Возле перил пешеходного моста, зажав под мышкой портфель, в берете и почерневших от сырости замшевых туфлях стоит Янпетер Хеллер и следит за въезжающей на станцию электричкой, которая только что показалась из-за поворота, и ее вагоны, прежде чем затормозить, встряхиваясь, выстраиваются в прямую линию. Хеллер стоит на условленном месте. Он отходит от перил и идет по мосту. Его взгляд цепко выхватывает одну за другой двери вагонов, открывающиеся с шипением и стуком; ну вот же они, вот они, Шарлотта и девочка, одинаково одетые, — обе в утепленных темно-синих плащах и длинных клетчатых шарфиках. Что означает, о чем говорит это подчеркнутое сходство в одежде? Рука Хеллера взметается вверх, он машет в сторону перрона, хотя Шарлотта уже давно его заметила, но вместо того чтобы помахать в ответ, она берет лицо дочери в ладони и медленно поворачивает, направляя на Хеллера, словно стереотрубу, — теперь и Штефания различает его в толпе и машет ему, машет по-детски нетерпеливо.
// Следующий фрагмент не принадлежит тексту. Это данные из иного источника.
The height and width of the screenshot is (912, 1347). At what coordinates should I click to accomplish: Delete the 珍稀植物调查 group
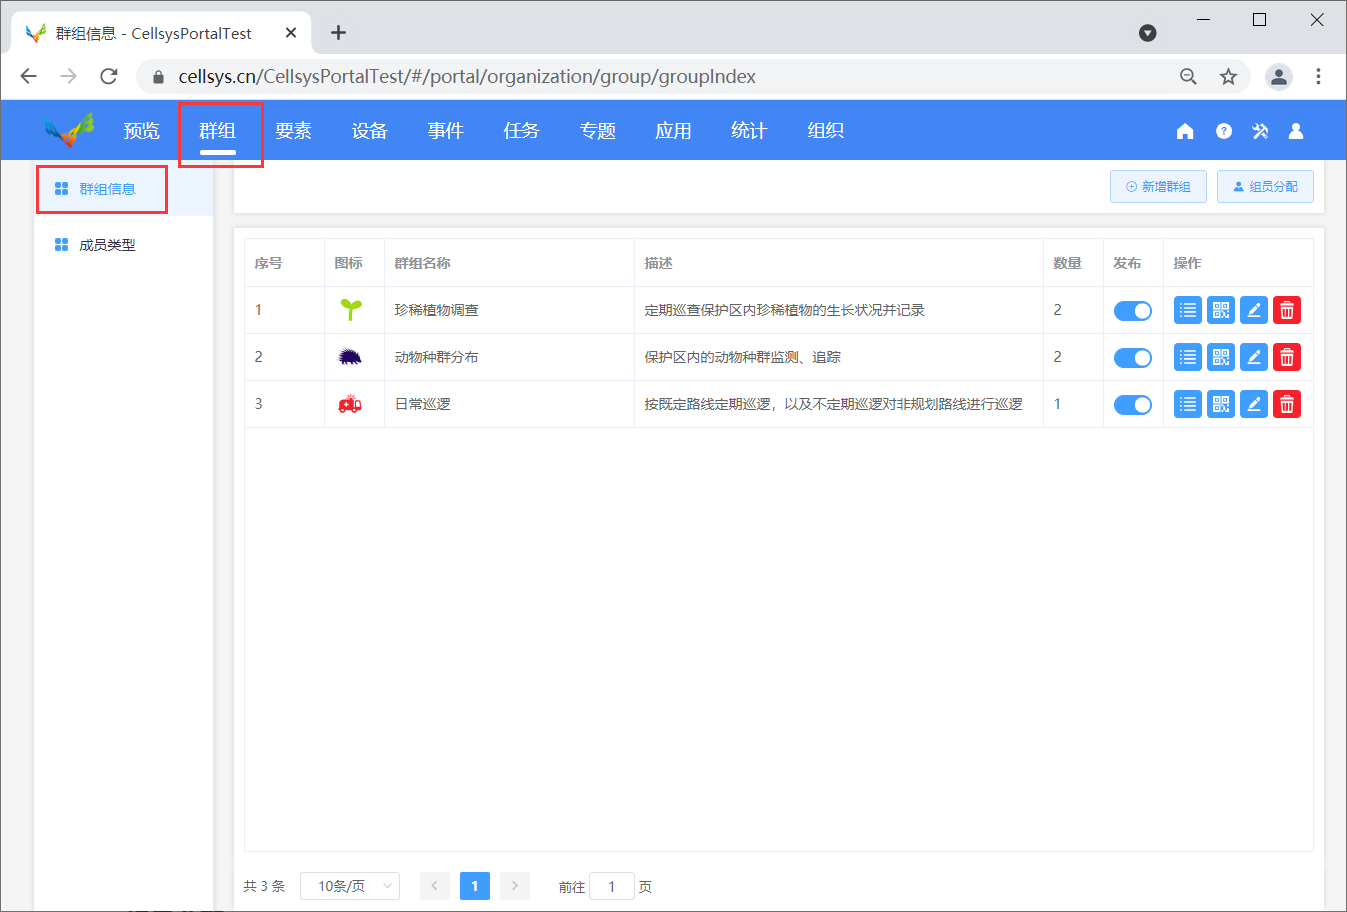pyautogui.click(x=1286, y=310)
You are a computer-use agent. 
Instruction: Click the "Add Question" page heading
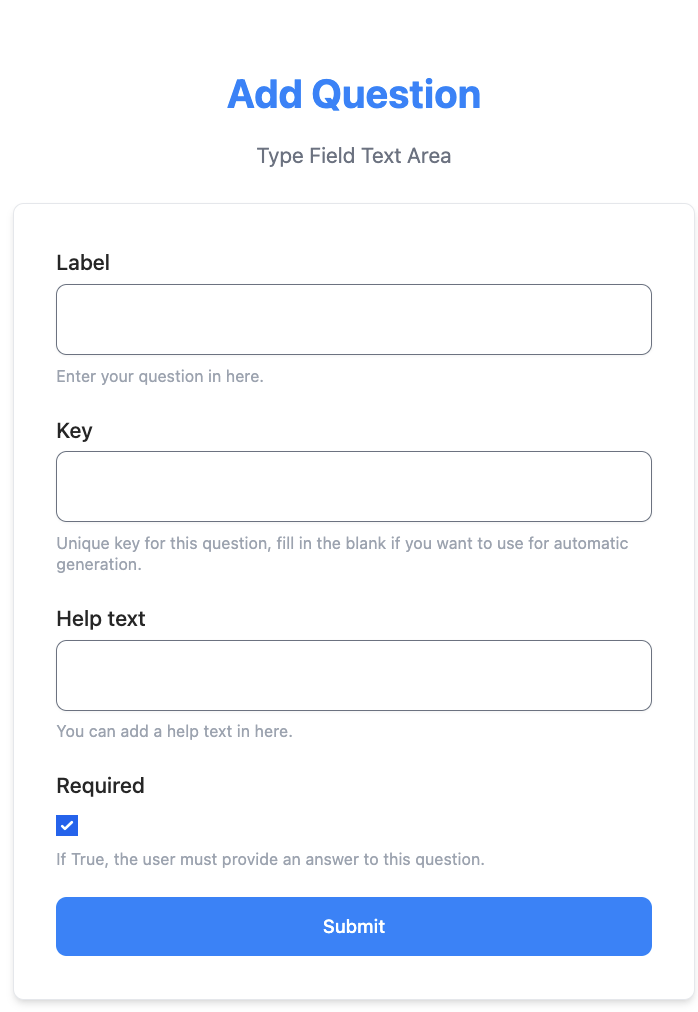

Почему же они не идут сюда? Почему Шарлотта не пускает ребенка, который изо всех сил рвется к отцу, а она тем сильнее удерживает его на месте? Хеллер знаками дает понять: подождите, я приду за вами сам, взбегает вверх по лестнице, протискивается сквозь толчею в дверях и выскакивает на перрон; но тут раздается голос в громкоговорителе: «Отойдите от поезда!» — и Хеллер видит, как Шарлотта широким упругим шагом поднимается в вагон. Двери захлопываются, поезд трогается с места, и Хеллер ждет, пока с ним поравняется стекло двери, за которой стоит Шарлотта, — вот проезжает вагон, и мимо Хеллера проплывает ее застывшее лицо, воплощение настороженности и недоверия.